■ WHAT THE TASK ASKS
Once you find the line containing "Click the line It's fine if he can", output it and every line after it to the end of the records, exactly.

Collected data

§ §

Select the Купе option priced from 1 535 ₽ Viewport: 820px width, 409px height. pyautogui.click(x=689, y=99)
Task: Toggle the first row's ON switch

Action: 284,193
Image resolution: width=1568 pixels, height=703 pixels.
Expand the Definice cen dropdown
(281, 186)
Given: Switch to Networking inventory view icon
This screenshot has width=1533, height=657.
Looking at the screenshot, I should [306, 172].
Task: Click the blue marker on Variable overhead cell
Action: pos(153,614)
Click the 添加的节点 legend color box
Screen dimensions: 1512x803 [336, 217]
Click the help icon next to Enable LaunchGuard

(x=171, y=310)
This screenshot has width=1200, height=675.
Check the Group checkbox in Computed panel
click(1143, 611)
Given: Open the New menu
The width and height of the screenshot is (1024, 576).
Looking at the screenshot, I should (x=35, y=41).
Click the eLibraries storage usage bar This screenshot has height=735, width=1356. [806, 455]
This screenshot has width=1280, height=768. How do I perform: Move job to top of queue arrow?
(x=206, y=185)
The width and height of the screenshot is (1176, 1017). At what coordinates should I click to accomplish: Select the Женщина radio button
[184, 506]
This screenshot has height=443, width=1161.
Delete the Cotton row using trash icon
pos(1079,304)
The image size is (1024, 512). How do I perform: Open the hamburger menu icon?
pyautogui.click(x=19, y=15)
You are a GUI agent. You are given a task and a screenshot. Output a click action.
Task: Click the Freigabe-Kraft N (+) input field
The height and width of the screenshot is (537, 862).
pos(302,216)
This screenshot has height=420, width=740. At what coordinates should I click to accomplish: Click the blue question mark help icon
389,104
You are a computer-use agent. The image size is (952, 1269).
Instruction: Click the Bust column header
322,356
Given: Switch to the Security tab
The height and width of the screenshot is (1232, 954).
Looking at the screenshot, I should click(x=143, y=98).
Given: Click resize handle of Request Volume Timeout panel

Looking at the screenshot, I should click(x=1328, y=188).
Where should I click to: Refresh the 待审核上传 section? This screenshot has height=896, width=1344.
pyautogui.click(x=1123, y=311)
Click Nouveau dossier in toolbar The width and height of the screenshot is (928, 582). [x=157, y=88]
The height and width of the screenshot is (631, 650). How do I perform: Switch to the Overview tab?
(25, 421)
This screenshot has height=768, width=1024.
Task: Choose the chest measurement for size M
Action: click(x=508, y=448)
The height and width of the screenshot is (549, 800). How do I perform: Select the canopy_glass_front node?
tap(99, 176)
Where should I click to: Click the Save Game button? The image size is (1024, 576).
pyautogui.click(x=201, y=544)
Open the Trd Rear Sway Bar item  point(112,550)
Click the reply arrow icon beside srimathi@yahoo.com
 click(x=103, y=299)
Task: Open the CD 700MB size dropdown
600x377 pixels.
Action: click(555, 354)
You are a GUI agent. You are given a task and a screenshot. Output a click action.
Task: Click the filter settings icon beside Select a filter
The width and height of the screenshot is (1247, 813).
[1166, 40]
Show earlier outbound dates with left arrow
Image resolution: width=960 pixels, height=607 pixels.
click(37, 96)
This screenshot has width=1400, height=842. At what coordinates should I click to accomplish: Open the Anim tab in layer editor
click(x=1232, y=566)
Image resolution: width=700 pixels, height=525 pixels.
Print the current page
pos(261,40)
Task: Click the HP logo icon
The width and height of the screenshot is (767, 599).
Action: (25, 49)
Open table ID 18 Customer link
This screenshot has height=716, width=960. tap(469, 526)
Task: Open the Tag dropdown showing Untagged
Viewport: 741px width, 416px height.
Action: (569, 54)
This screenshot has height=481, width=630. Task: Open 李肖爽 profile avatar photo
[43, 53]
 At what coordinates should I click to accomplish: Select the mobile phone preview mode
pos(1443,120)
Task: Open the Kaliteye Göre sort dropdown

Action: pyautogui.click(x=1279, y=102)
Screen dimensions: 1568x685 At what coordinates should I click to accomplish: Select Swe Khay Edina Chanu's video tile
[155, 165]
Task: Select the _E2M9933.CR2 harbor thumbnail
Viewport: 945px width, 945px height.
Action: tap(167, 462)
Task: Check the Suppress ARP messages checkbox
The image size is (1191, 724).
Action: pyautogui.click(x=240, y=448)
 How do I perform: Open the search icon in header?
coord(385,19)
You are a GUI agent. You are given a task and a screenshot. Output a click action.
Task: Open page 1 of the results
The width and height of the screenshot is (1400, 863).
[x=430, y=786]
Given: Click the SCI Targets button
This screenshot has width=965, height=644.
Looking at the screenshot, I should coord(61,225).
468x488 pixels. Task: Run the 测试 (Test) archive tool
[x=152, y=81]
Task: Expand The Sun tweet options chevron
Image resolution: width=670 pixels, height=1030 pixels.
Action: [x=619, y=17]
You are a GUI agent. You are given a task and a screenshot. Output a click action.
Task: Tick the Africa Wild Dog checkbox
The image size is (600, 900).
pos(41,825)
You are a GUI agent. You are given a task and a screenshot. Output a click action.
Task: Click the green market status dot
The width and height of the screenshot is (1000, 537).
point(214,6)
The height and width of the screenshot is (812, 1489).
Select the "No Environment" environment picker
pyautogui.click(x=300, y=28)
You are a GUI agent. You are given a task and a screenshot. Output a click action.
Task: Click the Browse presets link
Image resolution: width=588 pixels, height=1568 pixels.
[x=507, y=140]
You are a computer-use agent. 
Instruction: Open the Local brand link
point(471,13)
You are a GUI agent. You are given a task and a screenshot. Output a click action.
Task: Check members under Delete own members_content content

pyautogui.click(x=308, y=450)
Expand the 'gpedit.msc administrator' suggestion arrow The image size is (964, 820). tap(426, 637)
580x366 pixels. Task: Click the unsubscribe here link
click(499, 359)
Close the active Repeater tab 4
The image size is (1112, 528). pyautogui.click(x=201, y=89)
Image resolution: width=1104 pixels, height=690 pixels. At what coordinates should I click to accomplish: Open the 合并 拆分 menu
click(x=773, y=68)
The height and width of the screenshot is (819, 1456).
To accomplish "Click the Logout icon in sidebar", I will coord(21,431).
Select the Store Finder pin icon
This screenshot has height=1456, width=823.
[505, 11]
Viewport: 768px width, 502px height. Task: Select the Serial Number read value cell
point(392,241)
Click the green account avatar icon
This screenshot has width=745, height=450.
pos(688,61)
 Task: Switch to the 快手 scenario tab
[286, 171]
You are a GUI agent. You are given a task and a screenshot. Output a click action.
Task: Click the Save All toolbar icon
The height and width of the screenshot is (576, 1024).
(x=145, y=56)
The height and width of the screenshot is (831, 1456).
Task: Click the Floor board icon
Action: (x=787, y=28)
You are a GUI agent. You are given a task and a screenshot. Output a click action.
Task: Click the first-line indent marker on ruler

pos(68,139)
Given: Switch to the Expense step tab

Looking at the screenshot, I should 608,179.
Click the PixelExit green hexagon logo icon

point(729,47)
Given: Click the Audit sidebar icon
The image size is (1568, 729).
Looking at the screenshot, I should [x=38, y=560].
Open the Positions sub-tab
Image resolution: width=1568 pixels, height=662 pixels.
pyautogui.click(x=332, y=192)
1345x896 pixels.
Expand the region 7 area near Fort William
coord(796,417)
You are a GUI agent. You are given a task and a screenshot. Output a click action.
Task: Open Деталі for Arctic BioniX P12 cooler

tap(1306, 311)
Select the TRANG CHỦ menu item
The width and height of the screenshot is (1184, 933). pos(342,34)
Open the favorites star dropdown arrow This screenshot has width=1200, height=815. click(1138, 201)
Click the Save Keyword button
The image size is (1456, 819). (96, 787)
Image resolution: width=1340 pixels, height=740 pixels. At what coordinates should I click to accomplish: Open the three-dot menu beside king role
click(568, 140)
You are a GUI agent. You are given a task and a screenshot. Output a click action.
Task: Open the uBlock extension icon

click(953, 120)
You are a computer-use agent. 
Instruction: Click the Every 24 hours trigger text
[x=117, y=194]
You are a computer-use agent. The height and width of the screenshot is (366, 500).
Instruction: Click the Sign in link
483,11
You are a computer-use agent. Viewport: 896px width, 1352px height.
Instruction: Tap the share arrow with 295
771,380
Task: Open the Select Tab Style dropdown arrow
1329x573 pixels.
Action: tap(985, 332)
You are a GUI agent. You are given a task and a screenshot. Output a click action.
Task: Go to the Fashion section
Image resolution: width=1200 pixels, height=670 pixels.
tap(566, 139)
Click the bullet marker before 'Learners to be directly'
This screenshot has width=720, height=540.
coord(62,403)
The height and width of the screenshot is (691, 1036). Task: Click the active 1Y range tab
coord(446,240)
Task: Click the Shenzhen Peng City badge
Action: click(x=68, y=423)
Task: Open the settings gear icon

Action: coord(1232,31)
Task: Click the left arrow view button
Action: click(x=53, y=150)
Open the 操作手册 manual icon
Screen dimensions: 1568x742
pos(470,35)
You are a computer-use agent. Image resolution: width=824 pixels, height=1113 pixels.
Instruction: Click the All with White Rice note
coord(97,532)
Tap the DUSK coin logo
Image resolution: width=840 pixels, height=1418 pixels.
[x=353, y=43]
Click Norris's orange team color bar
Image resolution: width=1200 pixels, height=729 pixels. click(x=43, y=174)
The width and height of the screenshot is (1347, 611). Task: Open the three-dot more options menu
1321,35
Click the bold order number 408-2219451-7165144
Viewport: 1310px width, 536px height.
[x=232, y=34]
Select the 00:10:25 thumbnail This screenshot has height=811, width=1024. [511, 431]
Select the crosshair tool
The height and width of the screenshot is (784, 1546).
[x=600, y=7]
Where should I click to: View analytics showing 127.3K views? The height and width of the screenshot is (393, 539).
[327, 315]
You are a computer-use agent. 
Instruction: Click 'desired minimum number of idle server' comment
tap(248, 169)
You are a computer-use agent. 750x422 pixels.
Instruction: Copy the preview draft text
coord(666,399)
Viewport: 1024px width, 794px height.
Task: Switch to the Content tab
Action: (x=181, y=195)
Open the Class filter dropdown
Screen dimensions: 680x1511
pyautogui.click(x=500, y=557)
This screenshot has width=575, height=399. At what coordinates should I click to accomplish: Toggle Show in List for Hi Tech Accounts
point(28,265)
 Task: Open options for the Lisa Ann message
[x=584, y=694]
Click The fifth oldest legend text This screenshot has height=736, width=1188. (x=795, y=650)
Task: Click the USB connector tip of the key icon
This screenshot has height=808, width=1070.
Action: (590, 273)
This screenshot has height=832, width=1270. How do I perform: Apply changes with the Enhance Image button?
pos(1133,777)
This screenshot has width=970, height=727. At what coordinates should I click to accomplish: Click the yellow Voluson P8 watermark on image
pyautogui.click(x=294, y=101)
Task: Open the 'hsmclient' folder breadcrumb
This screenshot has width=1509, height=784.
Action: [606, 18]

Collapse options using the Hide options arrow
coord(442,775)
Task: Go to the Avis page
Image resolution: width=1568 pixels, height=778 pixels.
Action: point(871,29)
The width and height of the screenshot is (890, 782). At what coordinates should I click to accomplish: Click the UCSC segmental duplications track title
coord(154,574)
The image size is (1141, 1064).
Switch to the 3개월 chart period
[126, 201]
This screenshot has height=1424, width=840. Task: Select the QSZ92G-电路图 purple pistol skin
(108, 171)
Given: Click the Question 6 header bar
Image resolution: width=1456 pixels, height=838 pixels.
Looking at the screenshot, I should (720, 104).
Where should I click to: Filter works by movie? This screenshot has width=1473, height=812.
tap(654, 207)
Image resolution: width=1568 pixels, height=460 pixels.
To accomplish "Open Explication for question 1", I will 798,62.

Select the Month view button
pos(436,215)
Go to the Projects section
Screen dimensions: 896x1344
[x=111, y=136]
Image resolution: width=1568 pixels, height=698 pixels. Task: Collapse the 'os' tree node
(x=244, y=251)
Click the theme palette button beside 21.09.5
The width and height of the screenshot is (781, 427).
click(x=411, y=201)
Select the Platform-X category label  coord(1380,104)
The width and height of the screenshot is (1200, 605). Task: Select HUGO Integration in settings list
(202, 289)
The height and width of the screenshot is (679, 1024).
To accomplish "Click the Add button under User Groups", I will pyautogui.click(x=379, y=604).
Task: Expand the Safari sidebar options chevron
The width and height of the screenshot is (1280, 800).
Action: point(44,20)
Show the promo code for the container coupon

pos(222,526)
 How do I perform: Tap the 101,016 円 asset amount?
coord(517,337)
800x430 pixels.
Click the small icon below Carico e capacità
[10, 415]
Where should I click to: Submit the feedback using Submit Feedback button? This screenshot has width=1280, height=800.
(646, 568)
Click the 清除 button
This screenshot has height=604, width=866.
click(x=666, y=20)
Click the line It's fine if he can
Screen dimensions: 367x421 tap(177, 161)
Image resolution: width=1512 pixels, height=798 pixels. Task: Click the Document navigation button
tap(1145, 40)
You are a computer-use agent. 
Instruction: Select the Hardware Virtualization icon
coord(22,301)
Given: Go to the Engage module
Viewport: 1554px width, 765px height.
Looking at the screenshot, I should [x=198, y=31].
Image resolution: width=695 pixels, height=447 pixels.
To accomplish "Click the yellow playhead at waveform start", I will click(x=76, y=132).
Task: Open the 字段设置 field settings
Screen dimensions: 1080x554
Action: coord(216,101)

§ §

■ ANSWER FOR THE TASK
Click the line It's fine if he can
Screen dimensions: 367x421 tap(177, 161)
Image resolution: width=1512 pixels, height=798 pixels. Task: Click the Document navigation button
tap(1145, 40)
You are a computer-use agent. 
Instruction: Select the Hardware Virtualization icon
coord(22,301)
Given: Go to the Engage module
Viewport: 1554px width, 765px height.
Looking at the screenshot, I should [x=198, y=31].
Image resolution: width=695 pixels, height=447 pixels.
To accomplish "Click the yellow playhead at waveform start", I will click(x=76, y=132).
Task: Open the 字段设置 field settings
Screen dimensions: 1080x554
Action: coord(216,101)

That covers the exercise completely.